Definition of Family And Medical Leave Act
The Family and Medical Leave Act (FMLA) is a federal law that was enacted in 1993. It is a law that gives certain employees who need to care for another family member or child or who have serious health problems a maximum of up to 12 weeks a year of job-protected, unpaid leave. This law also ensures continuation of group health insurance coverage under the same conditions and terms as if an employee had not taken leave.

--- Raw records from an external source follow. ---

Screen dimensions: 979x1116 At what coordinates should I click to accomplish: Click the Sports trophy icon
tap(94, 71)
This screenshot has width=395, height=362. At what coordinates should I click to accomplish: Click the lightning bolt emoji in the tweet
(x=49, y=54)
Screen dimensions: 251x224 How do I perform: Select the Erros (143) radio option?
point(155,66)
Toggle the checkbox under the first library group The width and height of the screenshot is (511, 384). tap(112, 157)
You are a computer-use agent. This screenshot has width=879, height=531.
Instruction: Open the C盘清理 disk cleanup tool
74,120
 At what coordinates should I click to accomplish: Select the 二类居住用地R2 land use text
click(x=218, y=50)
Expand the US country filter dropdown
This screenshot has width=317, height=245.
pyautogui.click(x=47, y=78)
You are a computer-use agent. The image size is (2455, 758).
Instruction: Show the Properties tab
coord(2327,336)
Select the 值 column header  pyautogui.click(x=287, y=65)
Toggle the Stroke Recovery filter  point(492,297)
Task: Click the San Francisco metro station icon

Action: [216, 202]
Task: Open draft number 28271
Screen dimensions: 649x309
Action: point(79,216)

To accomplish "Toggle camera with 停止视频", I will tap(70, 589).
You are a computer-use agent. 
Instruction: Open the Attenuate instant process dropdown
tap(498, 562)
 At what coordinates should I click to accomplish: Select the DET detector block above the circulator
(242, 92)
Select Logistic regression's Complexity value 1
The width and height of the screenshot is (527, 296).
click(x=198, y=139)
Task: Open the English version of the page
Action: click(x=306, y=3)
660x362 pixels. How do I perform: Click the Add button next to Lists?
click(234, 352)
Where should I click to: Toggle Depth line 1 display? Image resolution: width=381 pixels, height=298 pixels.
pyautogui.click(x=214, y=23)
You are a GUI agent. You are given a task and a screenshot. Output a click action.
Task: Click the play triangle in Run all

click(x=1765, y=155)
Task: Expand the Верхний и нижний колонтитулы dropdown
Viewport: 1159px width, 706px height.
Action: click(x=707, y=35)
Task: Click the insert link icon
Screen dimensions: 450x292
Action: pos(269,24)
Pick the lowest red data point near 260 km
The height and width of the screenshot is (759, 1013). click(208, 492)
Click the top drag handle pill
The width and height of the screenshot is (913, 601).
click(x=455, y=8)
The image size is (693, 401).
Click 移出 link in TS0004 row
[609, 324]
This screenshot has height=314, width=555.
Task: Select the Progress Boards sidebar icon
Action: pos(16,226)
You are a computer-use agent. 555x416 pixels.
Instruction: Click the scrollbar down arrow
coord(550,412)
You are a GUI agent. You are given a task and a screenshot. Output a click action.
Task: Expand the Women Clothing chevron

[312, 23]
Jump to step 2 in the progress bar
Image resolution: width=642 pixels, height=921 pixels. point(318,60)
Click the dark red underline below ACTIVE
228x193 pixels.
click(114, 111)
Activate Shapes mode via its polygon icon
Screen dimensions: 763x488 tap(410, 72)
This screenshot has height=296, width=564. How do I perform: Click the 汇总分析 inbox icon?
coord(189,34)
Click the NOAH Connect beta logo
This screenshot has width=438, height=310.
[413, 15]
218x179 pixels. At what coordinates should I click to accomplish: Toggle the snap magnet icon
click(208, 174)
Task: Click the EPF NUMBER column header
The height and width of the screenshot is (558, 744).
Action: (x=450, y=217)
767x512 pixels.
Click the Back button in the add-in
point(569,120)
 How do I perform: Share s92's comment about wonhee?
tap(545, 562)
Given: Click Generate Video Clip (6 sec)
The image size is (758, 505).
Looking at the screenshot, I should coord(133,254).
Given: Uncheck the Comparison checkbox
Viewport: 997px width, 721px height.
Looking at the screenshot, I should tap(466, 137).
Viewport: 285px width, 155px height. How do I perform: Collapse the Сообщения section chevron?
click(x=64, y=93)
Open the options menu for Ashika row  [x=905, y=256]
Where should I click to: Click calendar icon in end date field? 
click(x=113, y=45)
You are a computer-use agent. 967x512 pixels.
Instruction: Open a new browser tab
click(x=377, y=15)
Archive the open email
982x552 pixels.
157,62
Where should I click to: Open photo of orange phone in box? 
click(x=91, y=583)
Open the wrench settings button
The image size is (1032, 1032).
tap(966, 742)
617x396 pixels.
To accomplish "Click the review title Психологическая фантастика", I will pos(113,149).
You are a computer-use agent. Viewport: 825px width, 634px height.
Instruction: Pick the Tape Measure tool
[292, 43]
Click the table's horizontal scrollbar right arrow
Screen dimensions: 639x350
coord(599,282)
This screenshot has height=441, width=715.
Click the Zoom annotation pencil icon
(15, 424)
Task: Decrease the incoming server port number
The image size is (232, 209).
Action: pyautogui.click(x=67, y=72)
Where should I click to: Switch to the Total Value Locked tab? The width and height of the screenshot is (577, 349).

This 12 workweeks in a 12-month period of job-protected, unpaid leave is for employees who have qualified medical and family reasons. Qualified medical and family reasons include:
- To care for the employee's child, parent or spouse who is afflicted with a serious health condition
- The birth of a child and to care for the newborn child within one year of birth
- A serious health condition that renders the employee unable to do the essential functions of his or her job
- The placement with the employee of a child for adoption or foster care and to care for the newly placed child within one year of placement
- Any qualifying exigency that arises out of the fact that the employee's daughter, son, parent or spouse is a covered military member on "covered active dutyor
- An eligible employee is entitled to 26 workweeks of leave during a single 12-month period in order to care for a covered service member with a serious illness or injury if the eligible employee is the servicemember's parent, spouse, daughter, son or next of kin (military caregiver leave). The law is administered by the Wage and Hour Division of the United States Department of Labor.